In keeping with his well-known style of bullying, Ramzan Kadyrov came close to ordering the Chechen people to vote for Alkhanov. “Many have shown presidential ambitions,” he said, “but we do not have the right to conduct experiments for the sake of experiments. If we are feeling pain for our people and for its future, we are obliged not to stir up a struggle for the presidential post but to put forward and support a man who knows the situation.”
According reported by Fyodor Rumyantsev for Gazeta.ru on June 10, Ramzan spent the last month—almost the entire period since his father’s death—promoting Alkhanov’s candidacy to the Kremlin.
It is obvious from the circumstances of his selection that Alkhanov is committed to continuing the policies of the assassinated Kadyrov. The new candidate confirmed that commitment in some detail in an interview published on June 11 by the pro-Kremlin website Utro.ru. “On the strategic level,” he told the website’s correspondent Andrei Yurev, “it seems to me that there should not be any fundamental changes.”

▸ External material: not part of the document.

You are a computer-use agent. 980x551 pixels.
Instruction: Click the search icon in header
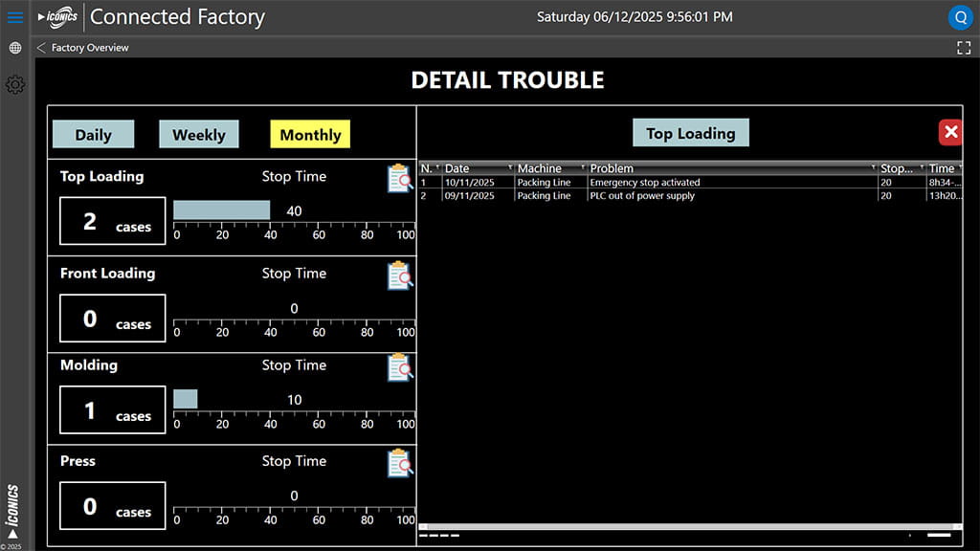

To be consistent, of course, Alkhanov will have to take the line that the current strategy has been successful—and that is exactly what he plans to do, judging by his interview with Utro.ru. “We are on the right course,” he said. “Personally I am glad that the efforts of the republic’s security and law-enforcement agencies are bringing concrete results. Not far distant is the day when we shall be able to say that the crime of kidnapping people has ceased to exist in Chechnya.”
In a comment not likely to win him new friends in the federal security structures, Alkhanov echoed the Kadyrov family’s position on transferring authority for security operations from the federal to the republican level. “It is essential first and foremost to place full responsibility for the state of affairs in a district on the head of the militia,” he said. “He now has to deal with the head of the operations group and the military command of the district. If he is to answer for that district, then he should have the power to take action and to bring together all the forces and resources which those leaders have in that district. That is to say, there must be unity of command.”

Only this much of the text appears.